In 1995, Dekkers joined Allied Signal (later named Honeywell International Inc.) and took over the management of various business units.

In 2000, he became COO at the Boston-based Thermo Electron Corporation, one of the world's leading specialists in the manufacture of laboratory instruments. Within a short time, Dekkers implemented a complete corporate reorganization and became President and CEO in 2002.
In this role, he initiated further extensive restructuring measures, divesting various organizational units and strengthening the company's core business by means of targeted acquisitions, including the purchase in 2006 of the laboratory consumables supplier Fisher Scientific. After the acquisition, the company renamed as Thermo Fisher Scientific, which employed 30,000 people in six business groups.
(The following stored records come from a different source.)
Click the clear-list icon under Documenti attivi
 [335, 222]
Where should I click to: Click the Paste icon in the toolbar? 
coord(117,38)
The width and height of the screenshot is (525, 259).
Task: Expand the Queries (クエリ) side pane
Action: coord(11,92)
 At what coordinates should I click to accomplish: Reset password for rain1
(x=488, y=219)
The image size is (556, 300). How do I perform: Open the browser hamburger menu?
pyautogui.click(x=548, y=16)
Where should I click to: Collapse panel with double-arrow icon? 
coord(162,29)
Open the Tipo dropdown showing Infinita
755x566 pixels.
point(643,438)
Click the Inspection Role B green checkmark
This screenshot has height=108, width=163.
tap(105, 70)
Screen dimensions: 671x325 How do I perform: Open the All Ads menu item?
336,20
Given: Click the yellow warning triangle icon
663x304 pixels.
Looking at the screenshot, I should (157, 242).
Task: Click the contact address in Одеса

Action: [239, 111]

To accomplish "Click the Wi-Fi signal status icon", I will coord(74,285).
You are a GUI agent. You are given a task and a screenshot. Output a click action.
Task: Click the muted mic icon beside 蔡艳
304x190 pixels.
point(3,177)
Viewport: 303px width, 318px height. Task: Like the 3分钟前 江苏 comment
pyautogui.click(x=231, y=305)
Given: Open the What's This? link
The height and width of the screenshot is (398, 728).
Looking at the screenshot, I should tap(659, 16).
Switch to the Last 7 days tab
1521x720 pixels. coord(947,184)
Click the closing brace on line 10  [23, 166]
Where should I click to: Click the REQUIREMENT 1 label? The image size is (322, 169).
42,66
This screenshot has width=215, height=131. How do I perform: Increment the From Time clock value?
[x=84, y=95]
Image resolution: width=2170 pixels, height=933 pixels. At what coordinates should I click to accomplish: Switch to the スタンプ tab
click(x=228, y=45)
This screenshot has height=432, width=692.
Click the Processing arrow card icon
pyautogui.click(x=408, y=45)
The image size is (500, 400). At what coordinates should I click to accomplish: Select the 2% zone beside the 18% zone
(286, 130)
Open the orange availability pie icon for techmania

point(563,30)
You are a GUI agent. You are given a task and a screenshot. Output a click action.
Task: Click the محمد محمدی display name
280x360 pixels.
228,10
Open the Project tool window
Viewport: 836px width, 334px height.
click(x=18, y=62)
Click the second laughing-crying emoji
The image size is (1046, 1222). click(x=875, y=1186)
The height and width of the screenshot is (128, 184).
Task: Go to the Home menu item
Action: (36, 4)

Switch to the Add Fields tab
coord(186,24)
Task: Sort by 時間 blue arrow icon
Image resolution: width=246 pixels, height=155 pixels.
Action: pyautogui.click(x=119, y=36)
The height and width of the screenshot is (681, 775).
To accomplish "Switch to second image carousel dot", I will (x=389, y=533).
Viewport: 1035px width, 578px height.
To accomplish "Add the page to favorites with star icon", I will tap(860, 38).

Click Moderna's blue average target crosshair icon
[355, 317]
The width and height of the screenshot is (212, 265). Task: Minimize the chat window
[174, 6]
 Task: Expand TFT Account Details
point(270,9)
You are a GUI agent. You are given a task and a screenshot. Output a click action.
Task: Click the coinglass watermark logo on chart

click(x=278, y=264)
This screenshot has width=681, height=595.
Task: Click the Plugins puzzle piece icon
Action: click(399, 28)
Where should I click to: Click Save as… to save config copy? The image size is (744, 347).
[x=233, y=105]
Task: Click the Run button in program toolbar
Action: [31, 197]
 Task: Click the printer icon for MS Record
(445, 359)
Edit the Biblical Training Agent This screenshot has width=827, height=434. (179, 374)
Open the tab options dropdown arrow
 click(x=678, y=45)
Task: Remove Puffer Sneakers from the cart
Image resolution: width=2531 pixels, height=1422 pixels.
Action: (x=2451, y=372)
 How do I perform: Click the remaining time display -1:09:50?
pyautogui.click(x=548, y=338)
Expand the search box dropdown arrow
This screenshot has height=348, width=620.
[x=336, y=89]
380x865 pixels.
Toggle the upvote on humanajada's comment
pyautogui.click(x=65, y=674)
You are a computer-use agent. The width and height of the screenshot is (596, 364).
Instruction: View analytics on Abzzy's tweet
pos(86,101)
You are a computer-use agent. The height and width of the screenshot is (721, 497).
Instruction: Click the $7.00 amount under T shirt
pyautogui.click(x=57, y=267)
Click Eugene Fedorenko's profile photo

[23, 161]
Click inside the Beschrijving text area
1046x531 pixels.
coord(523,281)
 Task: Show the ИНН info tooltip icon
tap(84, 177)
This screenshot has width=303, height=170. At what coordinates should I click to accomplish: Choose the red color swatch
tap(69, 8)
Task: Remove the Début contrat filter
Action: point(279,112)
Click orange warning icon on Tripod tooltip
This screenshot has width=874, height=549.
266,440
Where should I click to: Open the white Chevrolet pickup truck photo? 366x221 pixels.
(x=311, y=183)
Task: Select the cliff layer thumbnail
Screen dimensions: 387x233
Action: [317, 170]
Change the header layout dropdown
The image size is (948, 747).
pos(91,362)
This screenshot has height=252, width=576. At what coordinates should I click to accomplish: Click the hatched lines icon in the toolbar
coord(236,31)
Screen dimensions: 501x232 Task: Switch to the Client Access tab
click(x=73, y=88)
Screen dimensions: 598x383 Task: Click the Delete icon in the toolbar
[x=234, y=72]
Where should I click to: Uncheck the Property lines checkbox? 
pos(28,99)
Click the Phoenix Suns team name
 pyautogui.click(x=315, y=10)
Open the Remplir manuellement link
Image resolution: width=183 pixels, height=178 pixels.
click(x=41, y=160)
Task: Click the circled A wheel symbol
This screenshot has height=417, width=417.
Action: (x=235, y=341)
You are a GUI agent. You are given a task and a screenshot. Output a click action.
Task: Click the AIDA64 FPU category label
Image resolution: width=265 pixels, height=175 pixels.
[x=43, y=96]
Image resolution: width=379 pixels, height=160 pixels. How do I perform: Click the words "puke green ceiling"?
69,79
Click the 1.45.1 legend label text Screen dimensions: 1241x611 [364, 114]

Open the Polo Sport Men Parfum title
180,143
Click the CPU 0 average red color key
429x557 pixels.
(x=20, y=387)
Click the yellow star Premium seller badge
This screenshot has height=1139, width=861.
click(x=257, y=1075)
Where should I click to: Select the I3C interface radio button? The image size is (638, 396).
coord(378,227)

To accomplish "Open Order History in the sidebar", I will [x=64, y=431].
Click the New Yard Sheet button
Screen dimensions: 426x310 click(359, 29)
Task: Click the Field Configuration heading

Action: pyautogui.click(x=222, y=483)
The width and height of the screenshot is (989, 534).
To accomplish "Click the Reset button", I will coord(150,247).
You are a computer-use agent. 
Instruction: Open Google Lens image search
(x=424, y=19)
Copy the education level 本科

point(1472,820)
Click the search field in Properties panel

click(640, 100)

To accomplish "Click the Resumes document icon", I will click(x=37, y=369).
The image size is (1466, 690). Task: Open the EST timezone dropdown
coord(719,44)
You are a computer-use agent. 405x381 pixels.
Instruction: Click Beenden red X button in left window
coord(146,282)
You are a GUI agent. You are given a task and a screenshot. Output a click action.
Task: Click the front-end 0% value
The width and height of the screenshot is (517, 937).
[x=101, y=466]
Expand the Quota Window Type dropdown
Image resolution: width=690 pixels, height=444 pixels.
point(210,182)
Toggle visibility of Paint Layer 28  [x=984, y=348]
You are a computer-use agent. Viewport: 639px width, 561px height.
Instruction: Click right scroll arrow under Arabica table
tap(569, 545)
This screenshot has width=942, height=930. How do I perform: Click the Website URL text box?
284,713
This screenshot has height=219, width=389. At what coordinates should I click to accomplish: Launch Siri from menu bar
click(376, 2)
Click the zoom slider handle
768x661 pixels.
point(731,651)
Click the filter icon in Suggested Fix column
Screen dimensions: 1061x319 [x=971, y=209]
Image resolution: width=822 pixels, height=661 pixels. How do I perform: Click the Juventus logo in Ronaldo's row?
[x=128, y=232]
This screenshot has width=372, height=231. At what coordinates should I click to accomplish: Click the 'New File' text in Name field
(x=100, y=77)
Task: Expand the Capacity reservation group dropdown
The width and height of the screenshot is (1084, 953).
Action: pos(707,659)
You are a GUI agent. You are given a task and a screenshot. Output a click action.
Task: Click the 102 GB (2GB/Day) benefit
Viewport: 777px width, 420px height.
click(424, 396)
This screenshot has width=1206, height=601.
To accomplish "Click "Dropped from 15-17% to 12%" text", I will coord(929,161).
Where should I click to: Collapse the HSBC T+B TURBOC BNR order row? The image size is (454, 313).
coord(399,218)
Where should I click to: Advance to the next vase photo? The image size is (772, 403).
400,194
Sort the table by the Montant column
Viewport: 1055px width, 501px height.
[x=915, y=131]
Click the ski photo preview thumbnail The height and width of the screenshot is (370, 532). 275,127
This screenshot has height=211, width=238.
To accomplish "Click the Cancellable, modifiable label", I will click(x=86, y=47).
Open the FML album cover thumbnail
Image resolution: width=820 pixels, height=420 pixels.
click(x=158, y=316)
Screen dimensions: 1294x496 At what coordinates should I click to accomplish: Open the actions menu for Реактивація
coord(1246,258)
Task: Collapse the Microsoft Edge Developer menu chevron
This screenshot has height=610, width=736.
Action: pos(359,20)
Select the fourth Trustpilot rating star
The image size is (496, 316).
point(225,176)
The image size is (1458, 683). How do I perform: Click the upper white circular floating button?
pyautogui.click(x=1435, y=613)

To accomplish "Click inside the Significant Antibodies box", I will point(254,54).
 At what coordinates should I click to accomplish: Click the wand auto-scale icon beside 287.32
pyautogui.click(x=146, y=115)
On 1 January 2010 Dekkers was appointed to the board of Bayer AG and on 1 October 2010 he took over as CEO from Werner Wenning. On 3 June 2014 Bayer AG announced that its Supervisory Board had extended Marijn Dekkers' term as CEO by two years, on expiration of the initial five-year period. Dekkers cited family reasons for extending his contract only until the end of 2016. He left Bayer on 30 April 2016 before the controversial Monsanto acquisition and was succeeded by Werner Baumann on 1 May 2016.

Since April 2016 he was the Chairman of Unilever until 13 November 2019.

In 2017 Dekkers founded Novalis LifeSciences LLC, an investment and advisory firm for the Life Science industry (www.novalislifesciences.com).

== Awards and recognition ==

"Manager of the Year 2014" by German business magazine "Manager Magazin"

"Business person of the Year 2015" by the "Finanzen Verlag" publishing group and the readers of its publications "€uro am Sonntag", "€uro" and "Börse online"

"Most Innovative CEO International 2015" by the German industry's "Innovation Award"

== Controversy ==

In 2013 some controversy was sparked during a Financial Times panel discussion with relation to Bayer's kidney and liver cancer drug Nexavar.

He spoke at a conference in 2014, saying
"So now, is this going to have a big effect on our business model? No, because we did not develop this product for the Indian market, let's be honest. I mean, you know, we developed this product for Western patients who can afford this product, quite honestly."

Médecins Sans Frontières responded to Dekkers' comment, saying that it
sums up everything that is wrong with the multinational pharmaceutical industry. Bayer is effectively admitting that the drugs they develop are deliberately going to be rationed to the wealthiest patients.
 Dekkers replied to this, referring to the decision made by the Indian government, not to protect a patent on Nexavar and the intellectual property of Bayer. He also said:
I regret that what was a quick response from me within the framework of a panel discussion at the recent FT Pharma conference has come across in a different way as it was meant by myself. It could not be more opposite to what I want and we do at Bayer.

== Personal life ==
Dekkers holds both Dutch and U.S. citizenship.